Фрагмент текста -
2007-01-24

Блеск и нищета Уральских гор

Недра Уральских гор с давних времен считаются богатейшей кладовой России. Самоцветы и уникальные поделочные камни, золото и медь, железо и уголь прославили Урал по всему миру. Уже почти три века люди добывают полезные ископаемые. С XVIII века из уральского металла производятся и грозное оружие, и мирные машины. Поэтическая строчка Александра Твардовского оказалась настолько точной, что превратилась в расхожий штамп.

Но не слишком ли долго Урал играл роль опорного края державы? «Была гора Высокая, стала яма глубокая», — говорят на Высокогорском ГОКе. Не одна гора, скрывающая полезные ископаемые, превратилась за триста лет в глубокий карьер. Не один десяток месторождений отработан полностью. Много ли полезных ископаемых осталось в недрах «опорного края»? Останется ли нашим потомкам в наследство хоть что-нибудь, кроме громкого имени, легенд и горных выработок? Ответить на эти вопросы я попросила заведующего лабораторией геоэкономических проблем комплексного освоения недр Института горного дела Уральского отделения Российской академии наук, доктора технических наук Сергея БУРЫКИНА.

Задания -
a - Переведите на английский язык предложение из текста о недрах Урала: «Не один десяток месторождений отработан полностью».
b - Пожалуйста, продолжите текст о недрах Урала с того места, где он заканчивается.

Записанные данные -
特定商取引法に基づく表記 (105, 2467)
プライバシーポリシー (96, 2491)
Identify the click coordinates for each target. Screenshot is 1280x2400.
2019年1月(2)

Ответы к заданиям -
a - Dozens of deposits have been completely worked out.

b -
В последние годы разговоры о том, что запасы Уральских гор практически на исходе, звучат все громче. Действительно, разведанных запасов осталось не очень-то и много. Полтора десятка лет разведка практически не велась. И если в ближайшее время не возобновить геологоразведочные работы, то рано или поздно у нас не останется ничего, кроме заброшенных шахт и затопленных карьеров. Но пока до этого печального дня еще далеко. И есть время принять необходимые меры.

— Чего на Урале пока достаточно, так это угля. Угленосная зона тянется от Алапаевска до Оренбурга, — говорит Сергей Иванович. — Но эти месторождения не отрабатываются. Их считают нерентабельными, возможно из-за того, что разведанные запасы месторождений, которые разрабатываются сегодня, невелики. Но несколько десятков лет назад про «Вахрушевуголь» говорили: «там угля хватит на 15 лет». С тех пор прошло много лет. Уголь там есть и сегодня, его отрабатывает сейчас ЗАО «Волчанский уголь».

Да, углей у нас много. Но некоторые специалисты считают, что по качеству уральский каменный уголь серьезно уступает кузбасским и экибастузским углям. И с этим Бурыкин не согласен.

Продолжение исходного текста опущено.